• Set task: Recast everything from the start of the material down to the line containing "coord(738,473)" as a Markdown table with the columns No. and Text, one numbered row per line. Omit blank lines and the pictures.
-- Start Records shown --
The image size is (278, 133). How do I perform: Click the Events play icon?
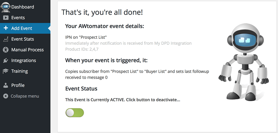6,18
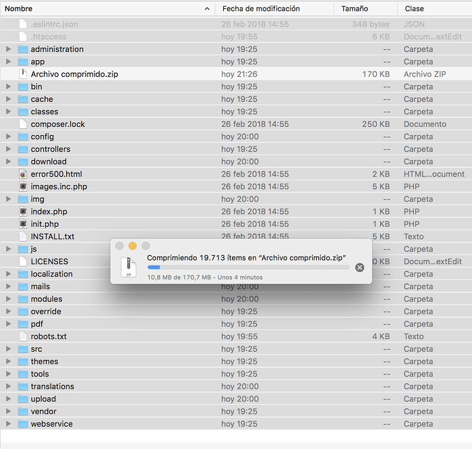The width and height of the screenshot is (472, 449).
Task: Click the compression progress bar
Action: click(248, 267)
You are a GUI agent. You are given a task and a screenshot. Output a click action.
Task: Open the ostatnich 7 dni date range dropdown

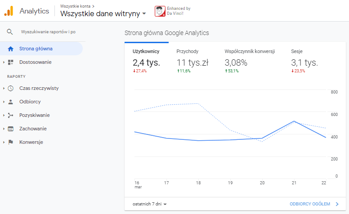(x=150, y=204)
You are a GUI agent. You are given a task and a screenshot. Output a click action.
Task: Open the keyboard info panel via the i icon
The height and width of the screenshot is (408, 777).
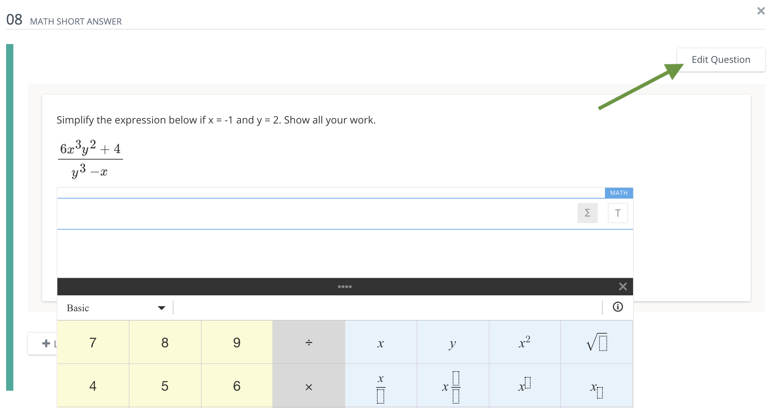[x=617, y=307]
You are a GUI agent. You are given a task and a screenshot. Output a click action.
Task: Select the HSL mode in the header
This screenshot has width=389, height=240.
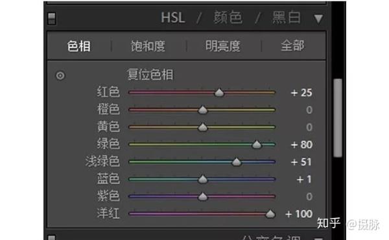[173, 18]
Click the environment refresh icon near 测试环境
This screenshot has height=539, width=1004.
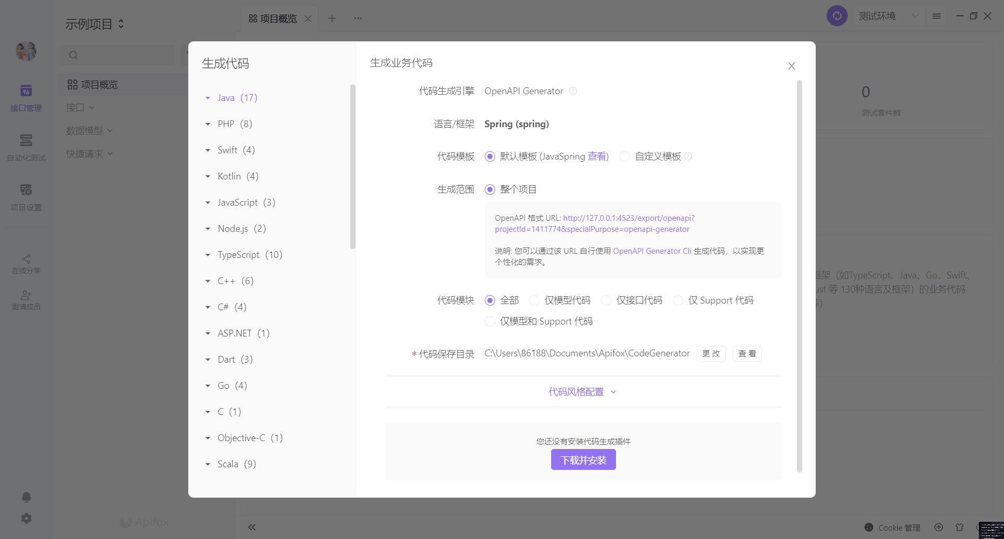coord(837,16)
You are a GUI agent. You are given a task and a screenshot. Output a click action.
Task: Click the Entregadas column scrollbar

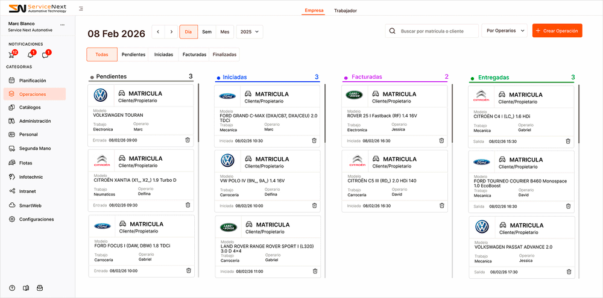[x=578, y=114]
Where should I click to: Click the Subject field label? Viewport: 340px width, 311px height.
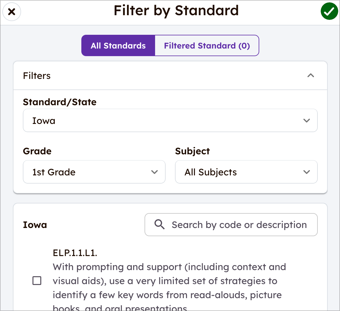[192, 151]
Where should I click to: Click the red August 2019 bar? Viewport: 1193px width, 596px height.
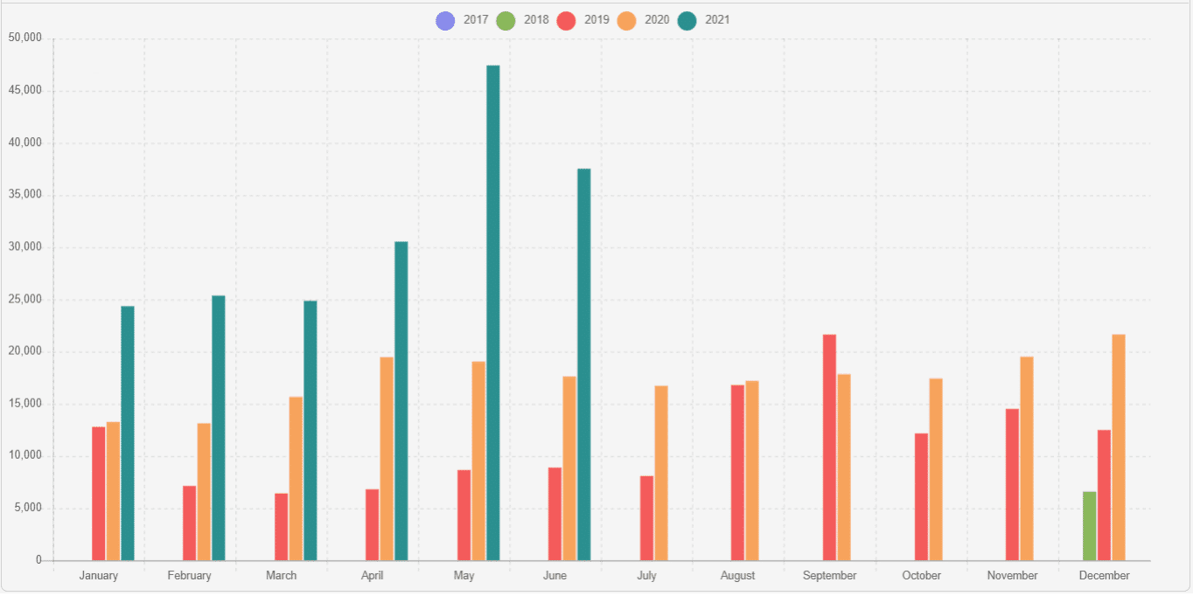coord(738,473)
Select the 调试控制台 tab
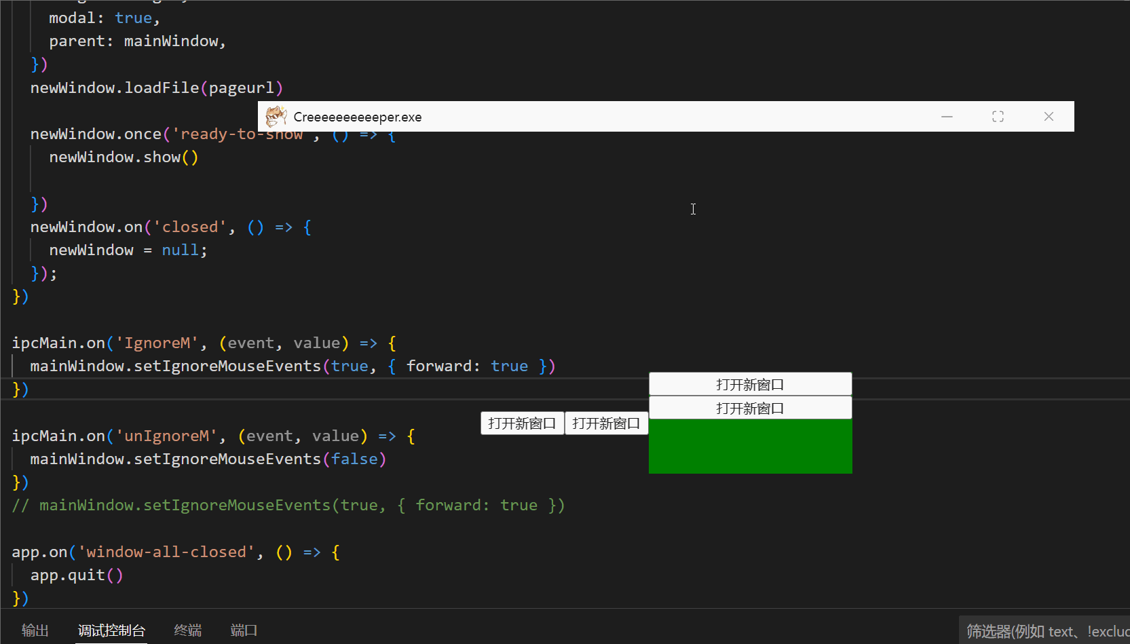1130x644 pixels. coord(111,630)
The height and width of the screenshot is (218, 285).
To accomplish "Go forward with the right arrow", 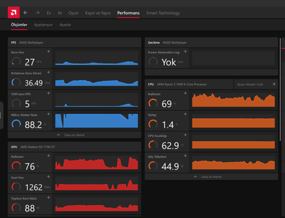I will 38,13.
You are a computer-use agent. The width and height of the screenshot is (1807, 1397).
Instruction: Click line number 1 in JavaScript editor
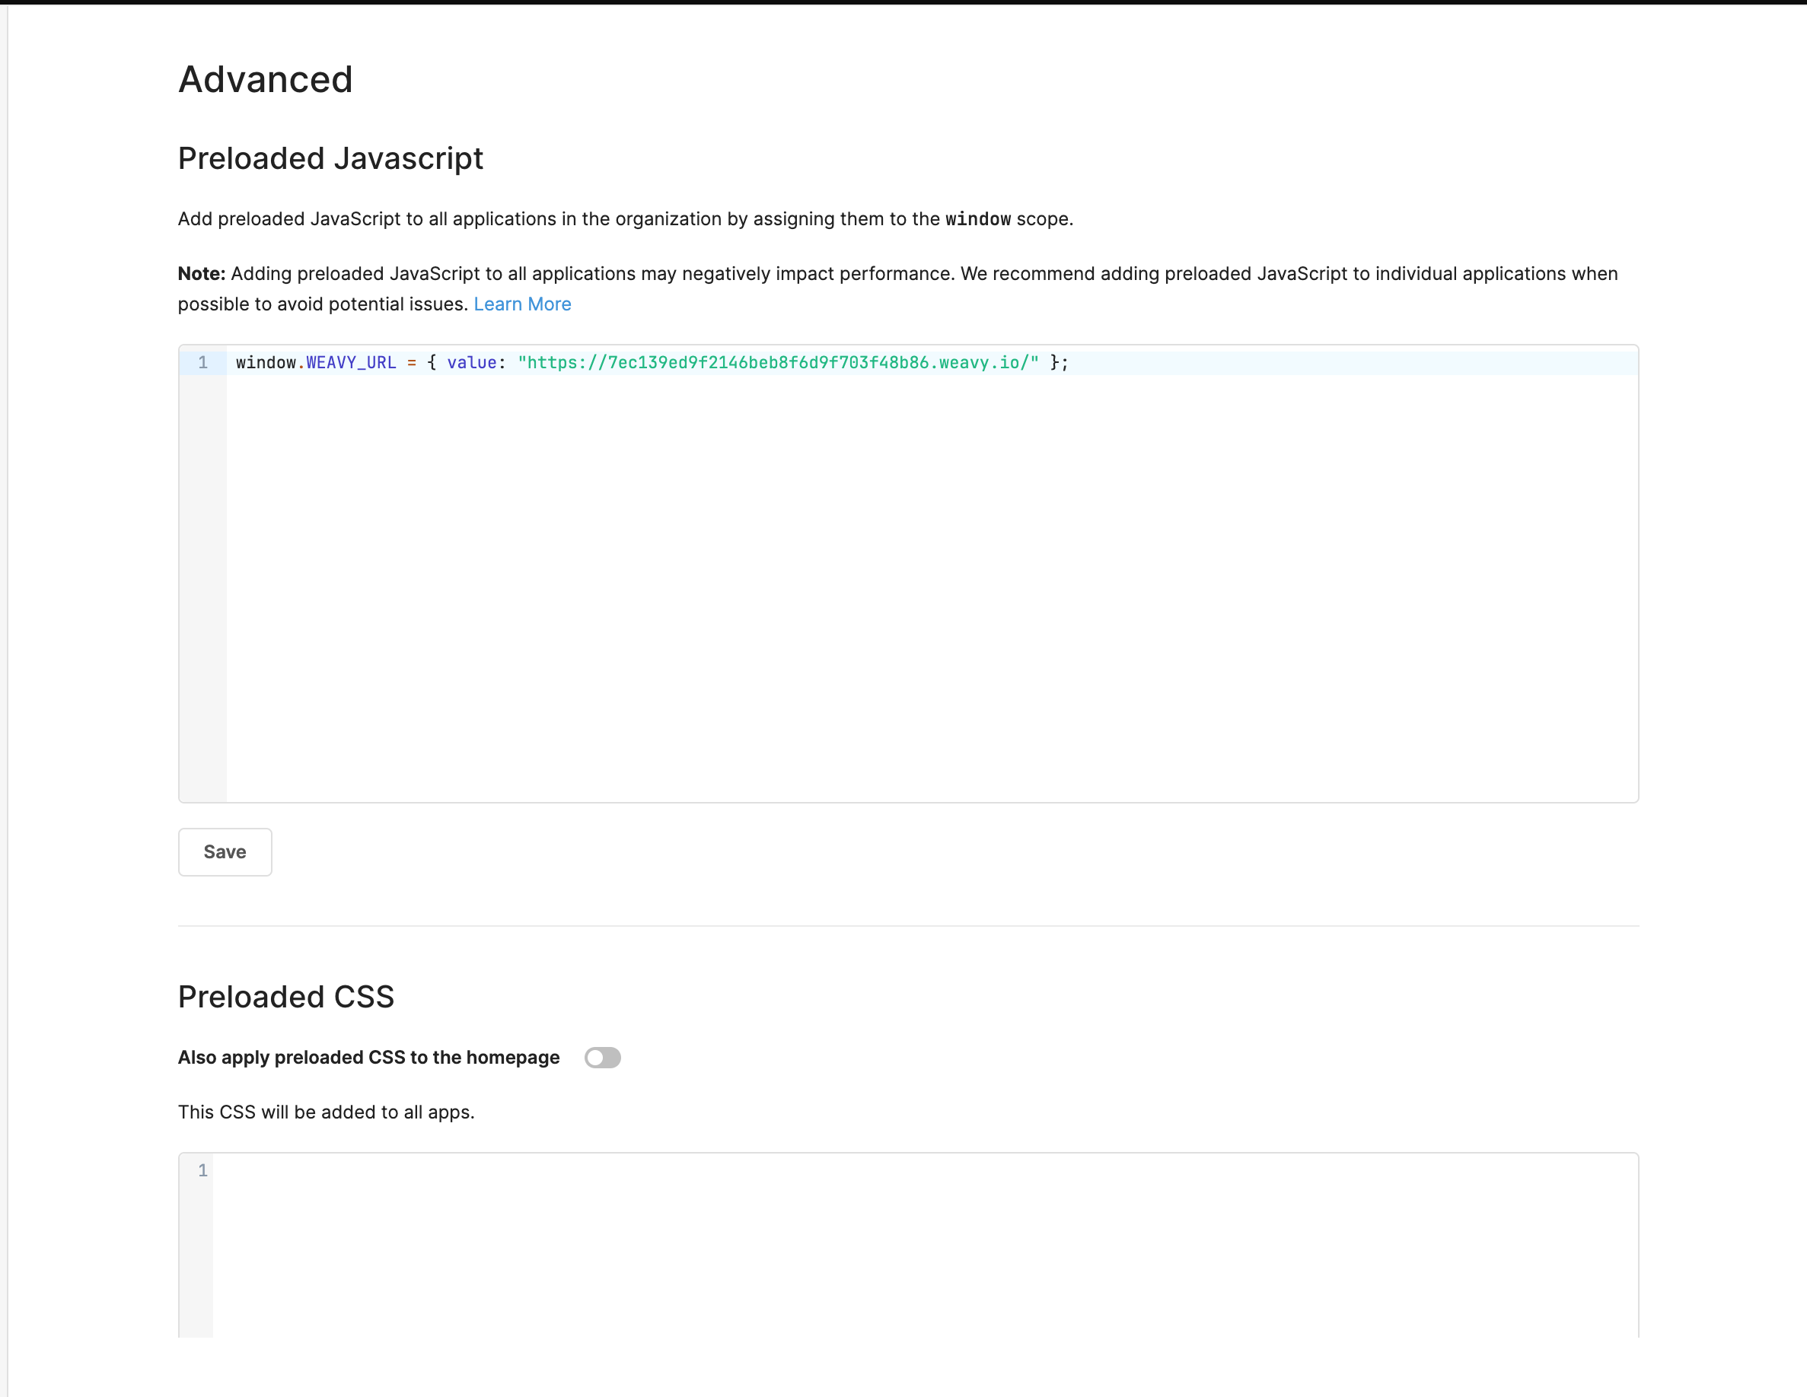(203, 362)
-- End Records shown --
• Output below:
| No. | Text |
|---|---|
| 1 | The image size is (278, 133). How do I perform: Click the Events play icon? |
| 2 | 6,18 |
| 3 | The width and height of the screenshot is (472, 449). |
| 4 | Task: Click the compression progress bar |
| 5 | Action: click(248, 267) |
| 6 | You are a GUI agent. You are given a task and a screenshot. Output a click action. |
| 7 | Task: Open the ostatnich 7 dni date range dropdown |
| 8 | (x=150, y=204) |
| 9 | You are a GUI agent. You are given a task and a screenshot. Output a click action. |
| 10 | Task: Open the keyboard info panel via the i icon |
| 11 | The height and width of the screenshot is (408, 777). |
| 12 | [x=617, y=307] |
| 13 | You are a GUI agent. You are given a task and a screenshot. Output a click action. |
| 14 | Task: Select the HSL mode in the header |
| 15 | This screenshot has width=389, height=240. |
| 16 | [173, 18] |
| 17 | Click the environment refresh icon near 测试环境 |
| 18 | This screenshot has height=539, width=1004. |
| 19 | coord(837,16) |
| 20 | You are a GUI agent. You are given a task and a screenshot. Output a click action. |
| 21 | Task: Click the Entregadas column scrollbar |
| 22 | [x=578, y=114] |
| 23 | Where should I click to: Click the Subject field label? Viewport: 340px width, 311px height. |
| 24 | [192, 151] |
| 25 | Where should I click to: Click the red August 2019 bar? Viewport: 1193px width, 596px height. |
| 26 | coord(738,473) |